The Roman Catholic Church marks January 1 as a day dedicated to world peace, and a late-morning Mass at St Peter’s Basilica in Vatican City paid tribute to the Virgin Mary’s special place in the faith as the mother of Jesus.
Mothers “know how to overcome obstacles and disagreements, and to instil peace,” Francis said during his homily.
Pope Francis
GUGLIELMO MANGIAPANE
“In this way, they transform problems into opportunities for rebirth and growth. They can do this because they know how to ‘keep’, to hold together the various threads of life.
“We need such people, capable of weaving the threads of communion in place of the barbed wire of conflict and division.”
He urged everyone to step up efforts to promote mothers and to protect women.
“How much violence is directed against women! Enough! To hurt a woman is to insult God, who from a woman took on our humanity,” the Pope said, referring to the Christian belief that Jesus was the son of God.
He lavished praise on women, including mothers, saying they “look at the world not to exploit it but so that it can have life.
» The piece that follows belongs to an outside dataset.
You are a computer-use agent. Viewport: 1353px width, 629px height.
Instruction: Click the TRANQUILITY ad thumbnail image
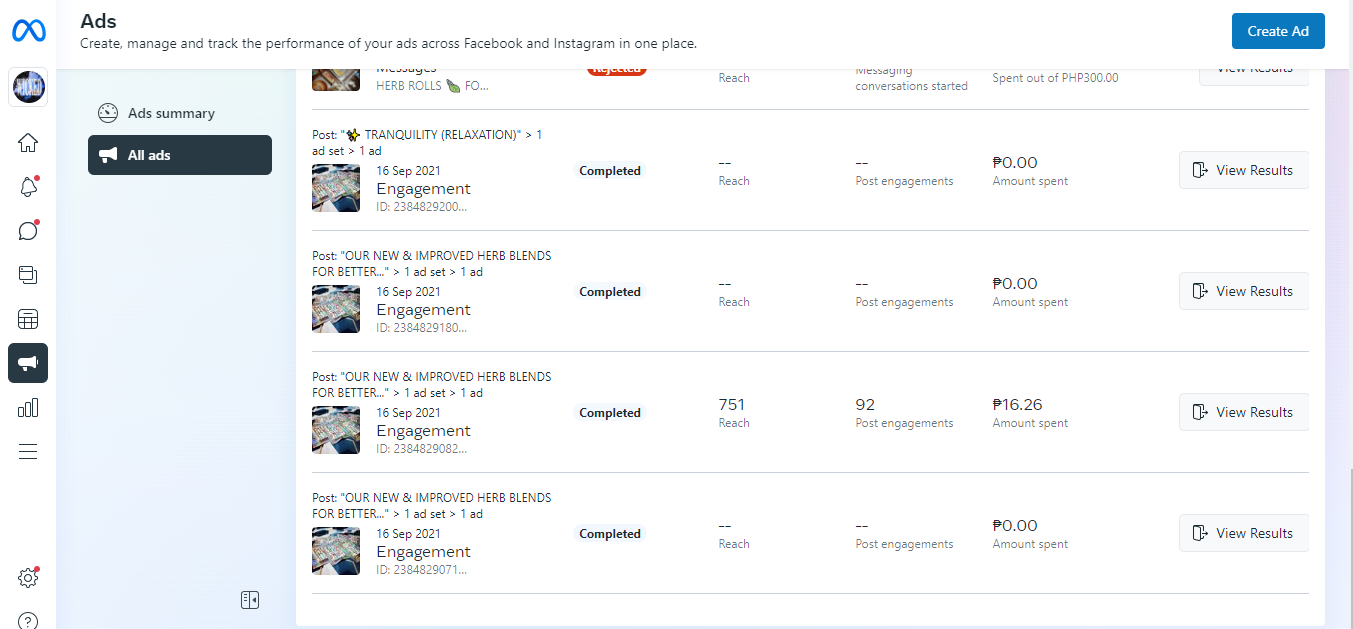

Women who, seeing with the heart, can combine dreams and aspirations with concrete reality, without drifting into abstraction and sterile pragmatism.”
While pledging in his papacy to give women greater roles in the church, Francis has also made clear that the priesthood is reserved for men.
In a tweet before the New Year’s Day Mass, Francis elaborated on his hope and strategy for peace.
“All can work together to build a more peaceful world, starting from the hearts of individuals and relationships in the family, then within society and with the environment, and all the way up to relationships between peoples and nations,” he wrote.
Apart from the Pope and members of a chorus made up of boys and adults, participants in the Mass wore face masks as part of Covid-19 precautions.
Francis, who is 85 and vaccinated against coronavirus, wore a surgical mask during a New Year’s Eve prayer service which a Vatican cardinal presided over at the basilica.
It was a rare departure from his shunning of a face covering during public ceremonies throughout the two-year pandemic.